Step 6: Add Removal, Access and Extras
Price the extras as separate line items so the client sees the value and you get paid for the work: removing and disposing of the old fence, clearing vegetation or roots along the line, stepping the fence on a slope, and supplying and hanging gates. If the ground is an unknown until you start digging, quote a provisional figure for difficult conditions rather than absorbing the risk.
Sample Quote Breakdown: A 20 Metre Garden Fence
Here is a simplified structure for a twenty metre closeboard fence with concrete posts and gravel boards. Your real numbers will differ, but the layout is what protects you.
- Supply and install 20 m of closeboard fencing, 1.8 m high, concrete posts and gravel boards: labour
- Materials: posts, boards, rails, gravel boards, postcrete, fixings, with markup
- Remove and dispose of existing fence: fixed price
- Supply and hang one gate: fixed price
- Total, with VAT shown separately if you are registered
Common Fencing Quoting Mistakes
- Not allowing for difficult ground, then losing hours to clay, roots or rock.
- Absorbing old-fence removal and disposal instead of pricing it.
- Underpricing a sloped run that needs stepping and extra posts.
- Leaving gates, caps and gravel boards out of the materials figure.

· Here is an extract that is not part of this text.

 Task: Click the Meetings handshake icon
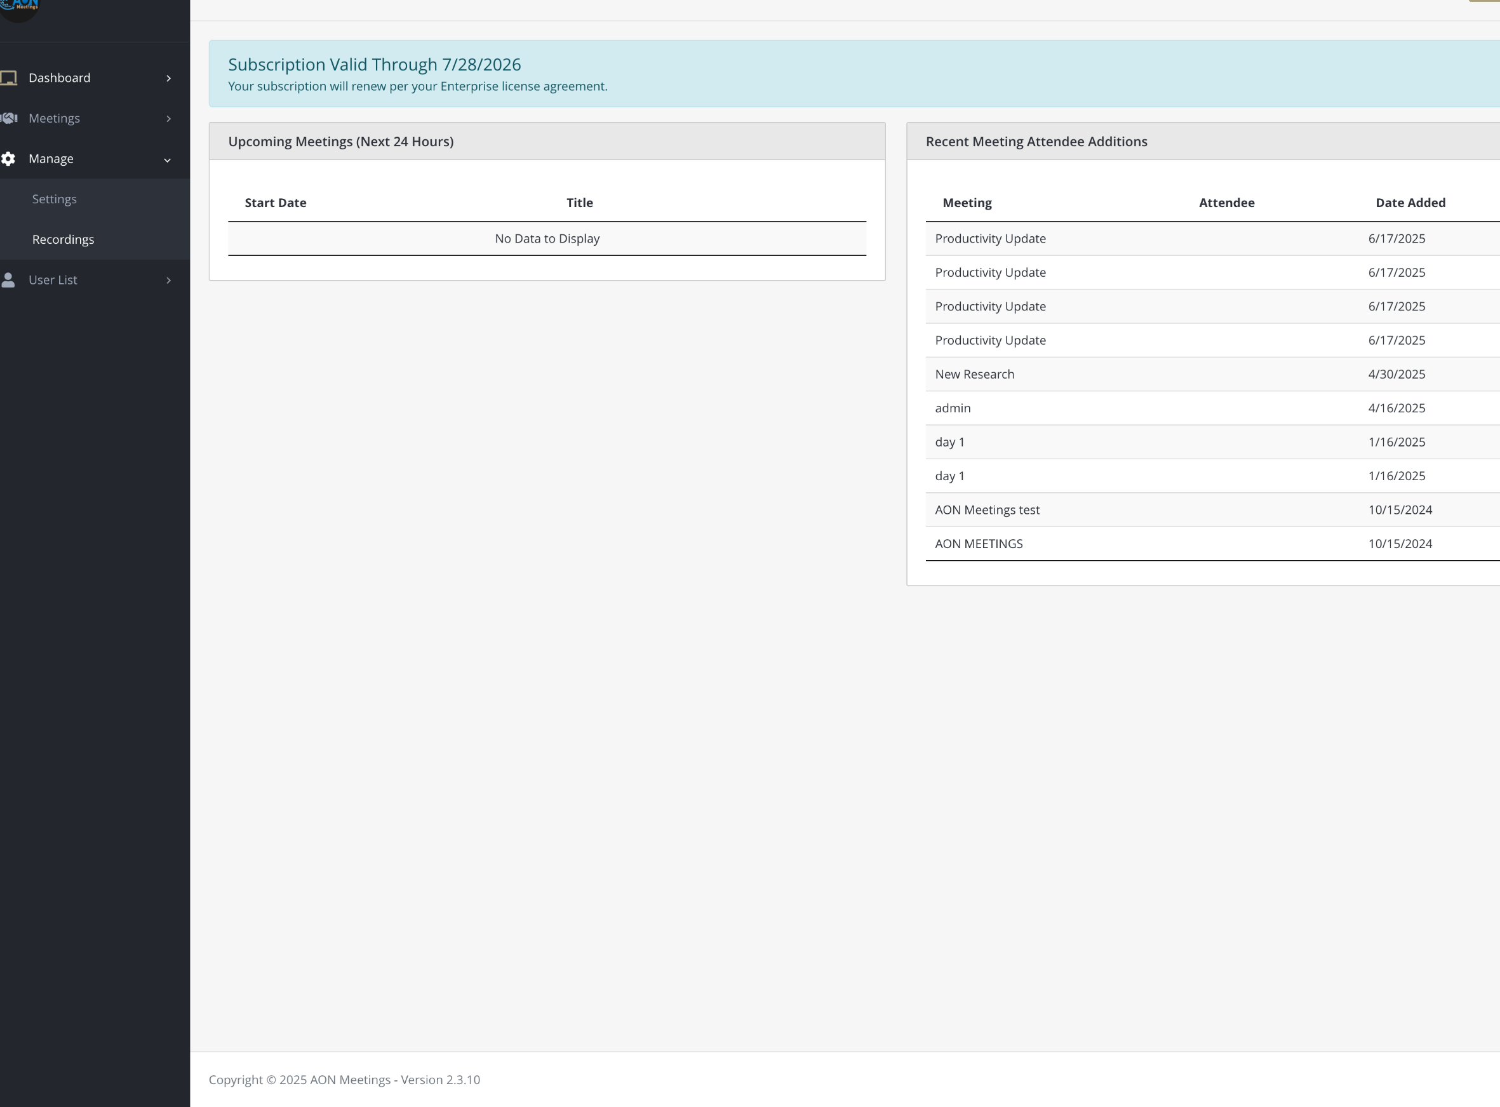9,119

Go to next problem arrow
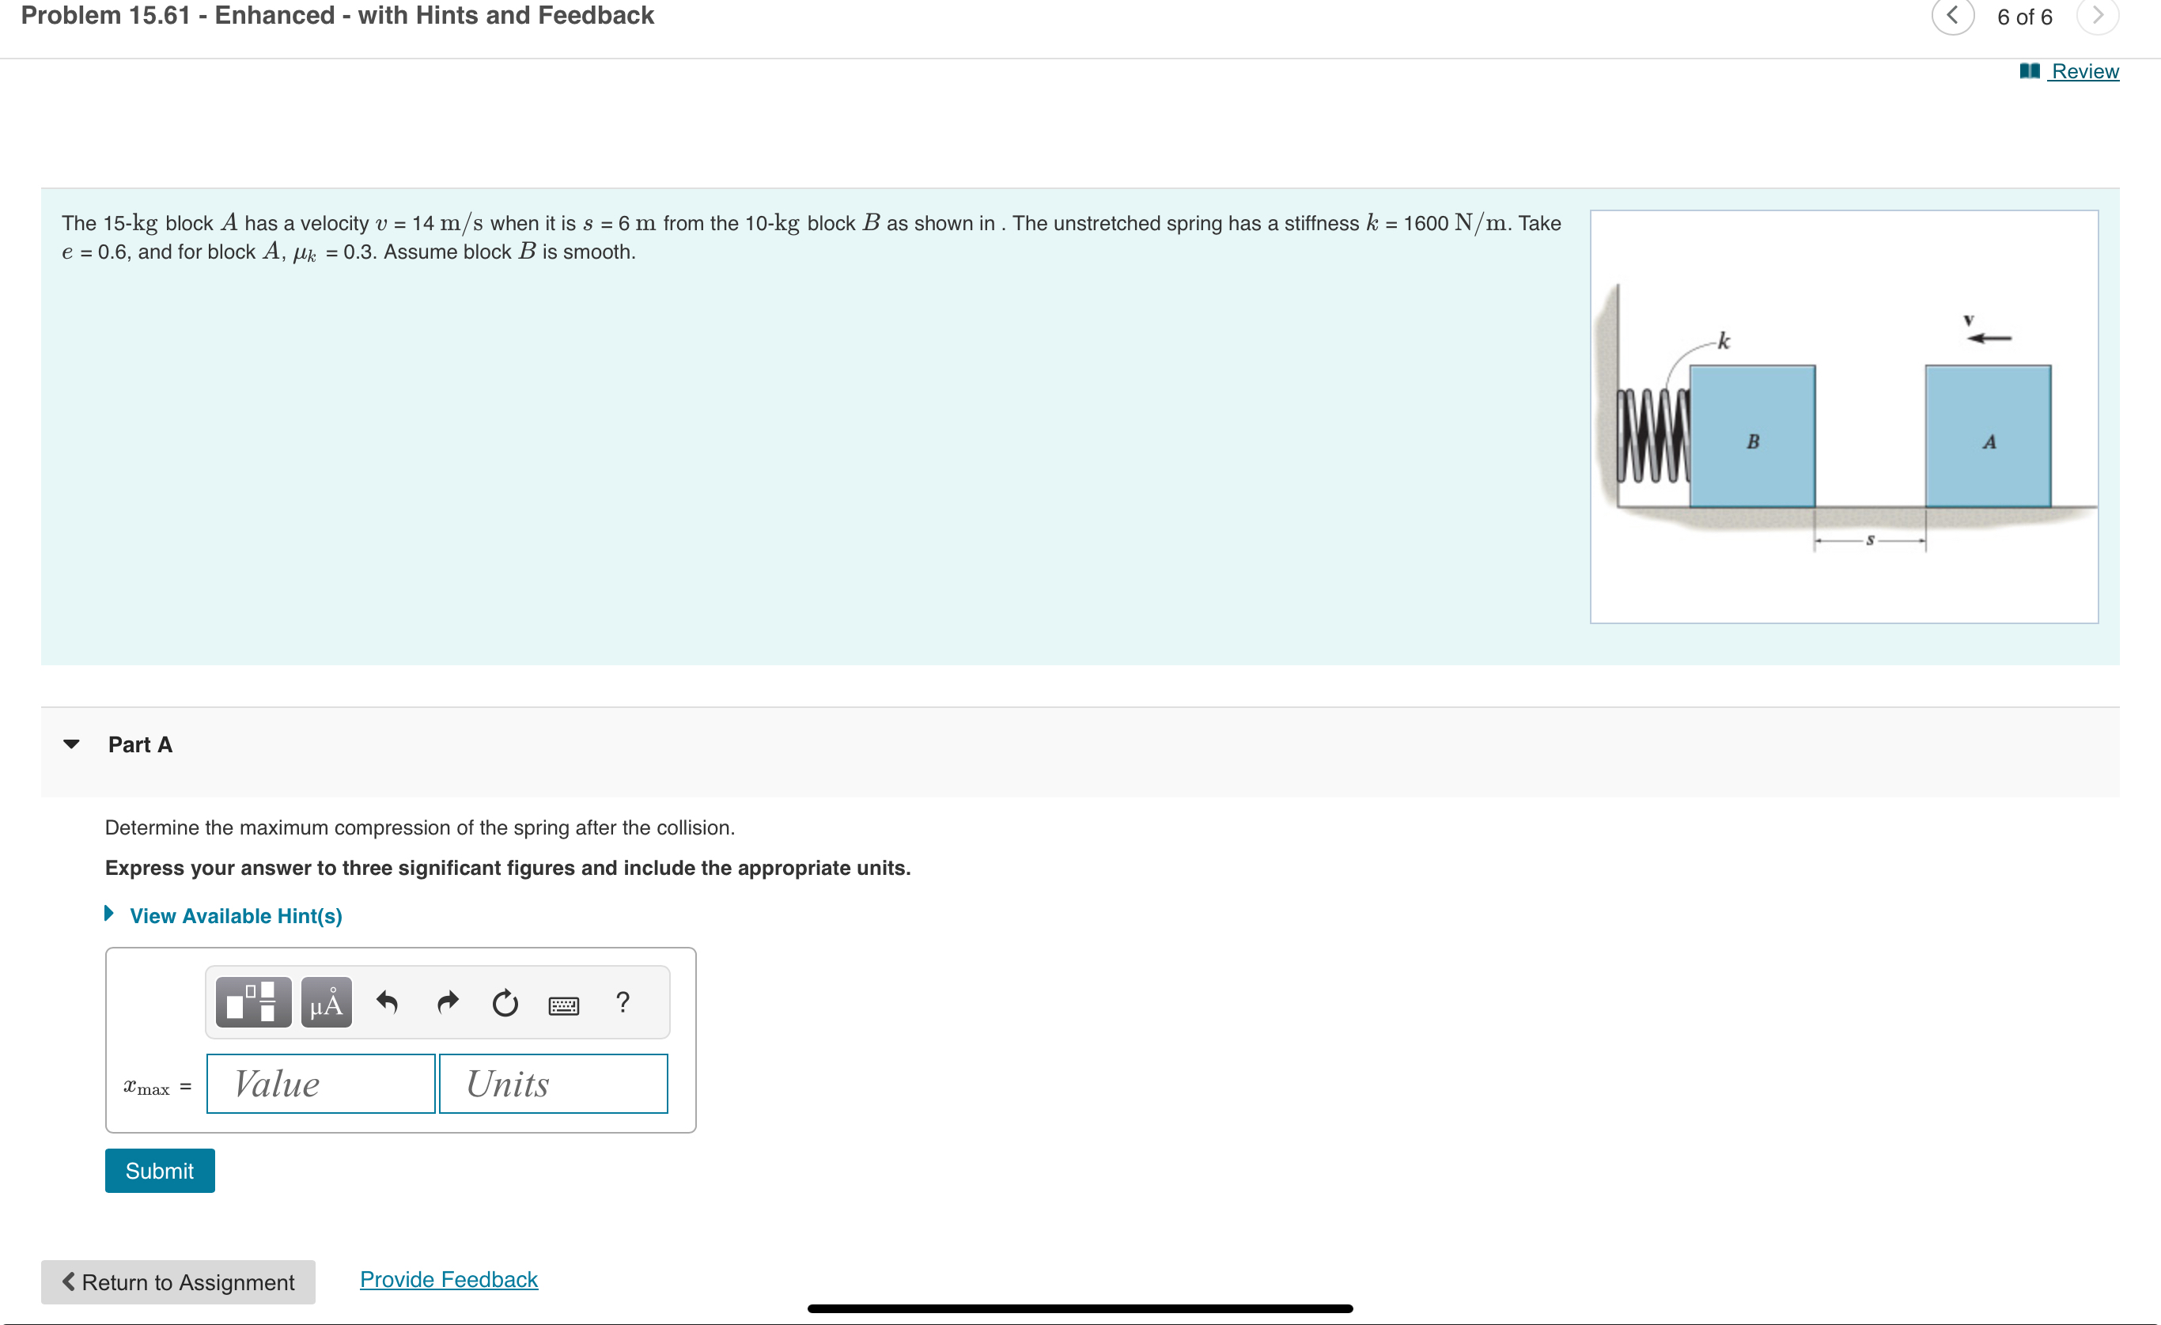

- Quoting a single price with no breakdown, so the client only compares on number.
Present a Quote That Wins the Job
When two fencers quote a similar price, the one with the clear, itemised proposal usually wins. A tidy breakdown of scope, materials, removal, gates and terms shows the customer you are professional and reduces disputes over what was included. That clarity is often the difference between a signed job and being ignored.